Throughout the exhibition The Imaginary Friend at the Chabot Museum, Anne Mieke Backer (1950) demonstrated how an imaginary friend can offer comfort in difficult times. Her creation Von Tuzzi (pronounced fan-ta-sie) lived in a tower in Rotterdam's Wijnhaven around 1980. Train passengers could only watch the daily activities of this eccentric apparition for seven seconds. Was this stranger real or an illusion? Almost half a century later, Backer's dream friend comes to life again thanks to technically brilliantly enlarged Polaroids, originally made by Pieter van Oudheusden (2013 †).
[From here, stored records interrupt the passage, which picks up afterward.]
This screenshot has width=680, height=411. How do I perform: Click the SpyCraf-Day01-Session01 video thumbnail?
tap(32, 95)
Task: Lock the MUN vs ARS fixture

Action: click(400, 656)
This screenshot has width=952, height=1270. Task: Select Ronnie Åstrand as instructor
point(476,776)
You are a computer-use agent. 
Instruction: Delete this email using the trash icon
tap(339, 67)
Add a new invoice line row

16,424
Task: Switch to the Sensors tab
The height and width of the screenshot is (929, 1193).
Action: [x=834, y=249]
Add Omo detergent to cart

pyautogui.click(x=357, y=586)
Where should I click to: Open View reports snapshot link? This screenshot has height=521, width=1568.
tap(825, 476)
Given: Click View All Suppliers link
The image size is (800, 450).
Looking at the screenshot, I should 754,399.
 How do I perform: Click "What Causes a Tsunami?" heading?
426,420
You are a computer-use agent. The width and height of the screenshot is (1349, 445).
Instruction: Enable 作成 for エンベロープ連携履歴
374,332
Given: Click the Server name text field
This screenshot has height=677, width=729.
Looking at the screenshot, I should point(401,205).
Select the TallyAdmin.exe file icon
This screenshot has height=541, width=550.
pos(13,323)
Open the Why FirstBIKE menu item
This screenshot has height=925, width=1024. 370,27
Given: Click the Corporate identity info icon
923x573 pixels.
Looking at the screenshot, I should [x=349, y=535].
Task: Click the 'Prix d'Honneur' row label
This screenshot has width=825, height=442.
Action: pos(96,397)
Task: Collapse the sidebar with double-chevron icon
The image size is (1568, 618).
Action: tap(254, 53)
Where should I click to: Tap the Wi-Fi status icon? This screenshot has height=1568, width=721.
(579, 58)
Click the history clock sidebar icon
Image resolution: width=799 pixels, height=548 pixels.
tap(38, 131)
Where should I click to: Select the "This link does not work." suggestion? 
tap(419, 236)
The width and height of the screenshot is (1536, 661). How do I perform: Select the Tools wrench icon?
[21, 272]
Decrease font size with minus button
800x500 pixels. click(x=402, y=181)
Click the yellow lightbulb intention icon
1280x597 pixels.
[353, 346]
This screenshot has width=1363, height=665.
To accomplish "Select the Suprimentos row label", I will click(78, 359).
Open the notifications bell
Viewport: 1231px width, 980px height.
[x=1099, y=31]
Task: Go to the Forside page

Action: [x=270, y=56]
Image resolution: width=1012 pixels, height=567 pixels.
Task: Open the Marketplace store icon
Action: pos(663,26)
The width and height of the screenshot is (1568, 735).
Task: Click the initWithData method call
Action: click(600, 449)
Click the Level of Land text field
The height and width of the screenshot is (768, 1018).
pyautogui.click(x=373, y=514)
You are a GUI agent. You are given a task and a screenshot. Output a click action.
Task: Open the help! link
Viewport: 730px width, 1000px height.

Ellis Holman (1997) creates Composed Oceanscapes, of which Weisbard is showing three works at Art Rotterdam, play with gravity. In her handmade plexiglass artworks, filled with water, it seems as if she can stop time. The restless visual artist dangles between past and future. She needs to capture the now in this moment and also give it a twist. To pause and breathe. That surreal world cannot exist and yet she has created it.
Ellis Holman comes from a family of carpenters. She studied Product Design at the Willem de Kooning Academy where she was recognized as one of the Best of Graduates in 2022. A versatile visual artist - in addition to installations and objects, she makes short films and is busy with photography - she also likes to tell stories.
Two publications accompany Backer's exhibited work: the photo book The Imaginary Friend and the essay: De gedroomde vriend. Anne Mieke Backer graduated from the AKI art academy and the Academie de Meuron in Switzerland. Her first novel will be published later this year.